Listing:
◇ ◇ ◇
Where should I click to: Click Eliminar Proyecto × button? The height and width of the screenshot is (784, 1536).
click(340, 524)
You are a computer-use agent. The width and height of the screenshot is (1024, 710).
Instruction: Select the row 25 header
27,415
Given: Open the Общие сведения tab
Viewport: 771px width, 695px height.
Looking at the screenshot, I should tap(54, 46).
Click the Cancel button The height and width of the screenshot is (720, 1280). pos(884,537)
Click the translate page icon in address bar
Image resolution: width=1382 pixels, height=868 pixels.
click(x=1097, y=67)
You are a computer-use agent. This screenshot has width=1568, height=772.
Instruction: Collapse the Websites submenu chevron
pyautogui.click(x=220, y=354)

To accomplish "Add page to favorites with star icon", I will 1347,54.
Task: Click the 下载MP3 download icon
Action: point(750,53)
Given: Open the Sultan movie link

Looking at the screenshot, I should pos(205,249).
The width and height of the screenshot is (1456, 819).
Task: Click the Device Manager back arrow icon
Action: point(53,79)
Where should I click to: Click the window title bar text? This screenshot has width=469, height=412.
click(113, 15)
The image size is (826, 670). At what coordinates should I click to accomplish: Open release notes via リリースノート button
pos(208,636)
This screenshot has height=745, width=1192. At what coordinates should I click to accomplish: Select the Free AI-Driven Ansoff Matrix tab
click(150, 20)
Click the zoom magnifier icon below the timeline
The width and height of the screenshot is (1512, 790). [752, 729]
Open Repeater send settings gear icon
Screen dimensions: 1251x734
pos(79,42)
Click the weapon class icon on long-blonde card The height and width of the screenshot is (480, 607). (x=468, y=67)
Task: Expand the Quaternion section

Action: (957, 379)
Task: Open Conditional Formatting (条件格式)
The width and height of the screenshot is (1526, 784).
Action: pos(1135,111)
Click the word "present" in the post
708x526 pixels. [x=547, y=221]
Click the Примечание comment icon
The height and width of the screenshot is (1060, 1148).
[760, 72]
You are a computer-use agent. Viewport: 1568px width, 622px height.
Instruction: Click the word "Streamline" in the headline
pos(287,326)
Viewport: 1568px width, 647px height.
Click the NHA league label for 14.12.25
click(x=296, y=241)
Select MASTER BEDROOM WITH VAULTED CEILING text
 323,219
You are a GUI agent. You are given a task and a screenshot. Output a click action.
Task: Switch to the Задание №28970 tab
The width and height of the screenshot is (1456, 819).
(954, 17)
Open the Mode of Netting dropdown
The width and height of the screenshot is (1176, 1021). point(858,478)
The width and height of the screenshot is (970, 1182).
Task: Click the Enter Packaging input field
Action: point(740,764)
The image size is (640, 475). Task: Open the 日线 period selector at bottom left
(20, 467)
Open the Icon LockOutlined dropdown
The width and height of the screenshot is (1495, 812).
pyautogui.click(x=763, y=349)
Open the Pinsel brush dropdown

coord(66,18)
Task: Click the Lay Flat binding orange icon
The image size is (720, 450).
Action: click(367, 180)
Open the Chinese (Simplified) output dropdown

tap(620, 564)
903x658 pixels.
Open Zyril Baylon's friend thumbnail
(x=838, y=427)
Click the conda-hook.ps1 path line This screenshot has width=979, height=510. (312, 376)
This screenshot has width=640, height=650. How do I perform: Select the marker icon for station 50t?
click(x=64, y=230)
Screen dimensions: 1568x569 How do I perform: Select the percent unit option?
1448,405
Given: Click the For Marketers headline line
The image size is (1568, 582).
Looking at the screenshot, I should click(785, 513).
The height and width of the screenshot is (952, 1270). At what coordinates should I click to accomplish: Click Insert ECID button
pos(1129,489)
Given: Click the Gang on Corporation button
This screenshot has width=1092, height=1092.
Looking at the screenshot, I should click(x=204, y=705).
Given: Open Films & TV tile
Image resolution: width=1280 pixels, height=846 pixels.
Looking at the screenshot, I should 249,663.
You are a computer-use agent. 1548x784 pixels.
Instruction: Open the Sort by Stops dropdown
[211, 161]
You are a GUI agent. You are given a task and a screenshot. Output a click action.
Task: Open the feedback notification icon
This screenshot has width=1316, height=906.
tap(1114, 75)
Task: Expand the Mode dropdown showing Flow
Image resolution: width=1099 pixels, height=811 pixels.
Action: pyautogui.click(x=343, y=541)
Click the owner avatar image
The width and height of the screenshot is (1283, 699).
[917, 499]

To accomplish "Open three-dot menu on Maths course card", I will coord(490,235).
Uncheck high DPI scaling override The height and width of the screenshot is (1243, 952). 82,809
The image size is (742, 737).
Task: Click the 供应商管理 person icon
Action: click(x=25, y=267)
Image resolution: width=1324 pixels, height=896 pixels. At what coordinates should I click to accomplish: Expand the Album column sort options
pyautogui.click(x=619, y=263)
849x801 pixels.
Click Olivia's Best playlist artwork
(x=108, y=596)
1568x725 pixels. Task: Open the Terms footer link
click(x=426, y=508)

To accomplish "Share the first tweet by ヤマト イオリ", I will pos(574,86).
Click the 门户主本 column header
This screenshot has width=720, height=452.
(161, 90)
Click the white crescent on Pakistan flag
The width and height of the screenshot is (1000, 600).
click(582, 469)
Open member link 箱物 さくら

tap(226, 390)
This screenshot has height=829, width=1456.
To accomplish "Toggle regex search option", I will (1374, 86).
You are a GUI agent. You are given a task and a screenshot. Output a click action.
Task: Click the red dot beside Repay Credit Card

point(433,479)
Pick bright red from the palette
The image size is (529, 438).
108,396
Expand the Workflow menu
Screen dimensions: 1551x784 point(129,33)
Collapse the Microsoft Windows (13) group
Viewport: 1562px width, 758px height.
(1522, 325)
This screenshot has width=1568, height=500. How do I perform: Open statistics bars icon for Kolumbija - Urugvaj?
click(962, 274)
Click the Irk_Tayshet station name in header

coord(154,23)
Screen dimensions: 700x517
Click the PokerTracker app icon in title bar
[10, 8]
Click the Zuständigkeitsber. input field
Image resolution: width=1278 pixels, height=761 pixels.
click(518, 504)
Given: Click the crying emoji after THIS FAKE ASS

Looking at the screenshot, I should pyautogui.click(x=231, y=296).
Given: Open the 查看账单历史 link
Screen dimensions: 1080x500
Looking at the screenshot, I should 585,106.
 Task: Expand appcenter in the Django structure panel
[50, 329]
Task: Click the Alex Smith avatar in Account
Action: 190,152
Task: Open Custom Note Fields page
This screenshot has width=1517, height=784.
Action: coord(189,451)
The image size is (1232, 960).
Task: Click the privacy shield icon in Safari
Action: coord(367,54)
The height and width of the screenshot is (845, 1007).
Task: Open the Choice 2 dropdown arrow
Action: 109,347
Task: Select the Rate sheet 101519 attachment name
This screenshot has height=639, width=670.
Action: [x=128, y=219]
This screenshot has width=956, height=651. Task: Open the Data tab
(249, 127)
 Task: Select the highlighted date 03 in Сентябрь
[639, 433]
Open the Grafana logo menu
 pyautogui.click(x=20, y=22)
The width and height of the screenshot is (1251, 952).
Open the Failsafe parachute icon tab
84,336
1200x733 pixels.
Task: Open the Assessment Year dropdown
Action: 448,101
◇ ◇ ◇
Problem to solve:
Can you rewrite the rows from the line containing "Click the translate page icon in address bar" down to the line containing "Action: pos(1135,111)", replacing "Instruction" with "Step" and leaving everything else as it is?

Correct result:
Click the translate page icon in address bar
Image resolution: width=1382 pixels, height=868 pixels.
click(x=1097, y=67)
You are a computer-use agent. This screenshot has width=1568, height=772.
Step: Collapse the Websites submenu chevron
pyautogui.click(x=220, y=354)

To accomplish "Add page to favorites with star icon", I will 1347,54.
Task: Click the 下载MP3 download icon
Action: point(750,53)
Given: Open the Sultan movie link

Looking at the screenshot, I should pos(205,249).
The width and height of the screenshot is (1456, 819).
Task: Click the Device Manager back arrow icon
Action: point(53,79)
Where should I click to: Click the window title bar text? This screenshot has width=469, height=412.
click(113, 15)
The image size is (826, 670). At what coordinates should I click to accomplish: Open release notes via リリースノート button
pos(208,636)
This screenshot has height=745, width=1192. At what coordinates should I click to accomplish: Select the Free AI-Driven Ansoff Matrix tab
click(150, 20)
Click the zoom magnifier icon below the timeline
The width and height of the screenshot is (1512, 790). [752, 729]
Open Repeater send settings gear icon
Screen dimensions: 1251x734
pos(79,42)
Click the weapon class icon on long-blonde card The height and width of the screenshot is (480, 607). (x=468, y=67)
Task: Expand the Quaternion section

Action: (957, 379)
Task: Open Conditional Formatting (条件格式)
The width and height of the screenshot is (1526, 784).
Action: pos(1135,111)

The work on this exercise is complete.